### Task goal
Write out exactly the lines of the entries below, from the first through the line containing "You are a computer-use agent. The width", and nothing beyond them.

### Data extract
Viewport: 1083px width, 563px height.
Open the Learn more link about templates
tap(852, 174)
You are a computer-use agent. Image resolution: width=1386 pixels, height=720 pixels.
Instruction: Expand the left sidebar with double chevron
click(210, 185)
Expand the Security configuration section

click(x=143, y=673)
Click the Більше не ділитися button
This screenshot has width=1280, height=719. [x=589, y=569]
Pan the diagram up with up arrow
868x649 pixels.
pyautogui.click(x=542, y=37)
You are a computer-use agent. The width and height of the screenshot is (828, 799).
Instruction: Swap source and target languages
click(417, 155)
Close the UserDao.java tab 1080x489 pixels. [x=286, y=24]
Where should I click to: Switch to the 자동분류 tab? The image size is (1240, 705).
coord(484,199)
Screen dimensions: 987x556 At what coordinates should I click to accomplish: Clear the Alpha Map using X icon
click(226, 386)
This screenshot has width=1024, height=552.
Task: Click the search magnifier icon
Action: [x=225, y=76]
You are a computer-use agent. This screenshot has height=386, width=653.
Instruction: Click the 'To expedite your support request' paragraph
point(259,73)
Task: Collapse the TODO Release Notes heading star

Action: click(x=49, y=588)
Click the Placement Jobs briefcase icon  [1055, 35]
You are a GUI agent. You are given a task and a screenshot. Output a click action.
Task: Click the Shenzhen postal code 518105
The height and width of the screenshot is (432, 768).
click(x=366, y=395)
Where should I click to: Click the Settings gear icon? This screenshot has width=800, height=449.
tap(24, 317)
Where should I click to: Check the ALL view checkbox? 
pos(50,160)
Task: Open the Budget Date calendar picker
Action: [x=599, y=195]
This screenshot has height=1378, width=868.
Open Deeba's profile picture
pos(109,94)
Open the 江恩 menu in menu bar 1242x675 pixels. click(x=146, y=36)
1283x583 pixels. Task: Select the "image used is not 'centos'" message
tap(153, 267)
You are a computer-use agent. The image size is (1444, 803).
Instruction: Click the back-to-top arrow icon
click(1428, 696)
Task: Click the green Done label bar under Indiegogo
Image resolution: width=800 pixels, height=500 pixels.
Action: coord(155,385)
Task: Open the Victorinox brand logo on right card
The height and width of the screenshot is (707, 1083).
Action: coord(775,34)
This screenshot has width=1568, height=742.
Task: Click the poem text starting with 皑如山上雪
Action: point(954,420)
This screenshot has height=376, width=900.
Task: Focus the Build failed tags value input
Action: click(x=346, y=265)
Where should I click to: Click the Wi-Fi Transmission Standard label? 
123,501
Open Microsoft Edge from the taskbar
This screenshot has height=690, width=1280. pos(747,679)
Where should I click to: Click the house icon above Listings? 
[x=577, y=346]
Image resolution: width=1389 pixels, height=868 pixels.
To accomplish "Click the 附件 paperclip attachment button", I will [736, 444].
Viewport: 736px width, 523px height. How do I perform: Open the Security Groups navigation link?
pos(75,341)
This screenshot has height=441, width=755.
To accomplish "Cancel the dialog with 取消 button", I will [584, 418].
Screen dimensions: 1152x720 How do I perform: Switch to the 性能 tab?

### Expected answer
Viewport: 1083px width, 563px height.
Open the Learn more link about templates
tap(852, 174)
You are a computer-use agent. Image resolution: width=1386 pixels, height=720 pixels.
Instruction: Expand the left sidebar with double chevron
click(210, 185)
Expand the Security configuration section

click(x=143, y=673)
Click the Більше не ділитися button
This screenshot has width=1280, height=719. [x=589, y=569]
Pan the diagram up with up arrow
868x649 pixels.
pyautogui.click(x=542, y=37)
You are a computer-use agent. The width and height of the screenshot is (828, 799).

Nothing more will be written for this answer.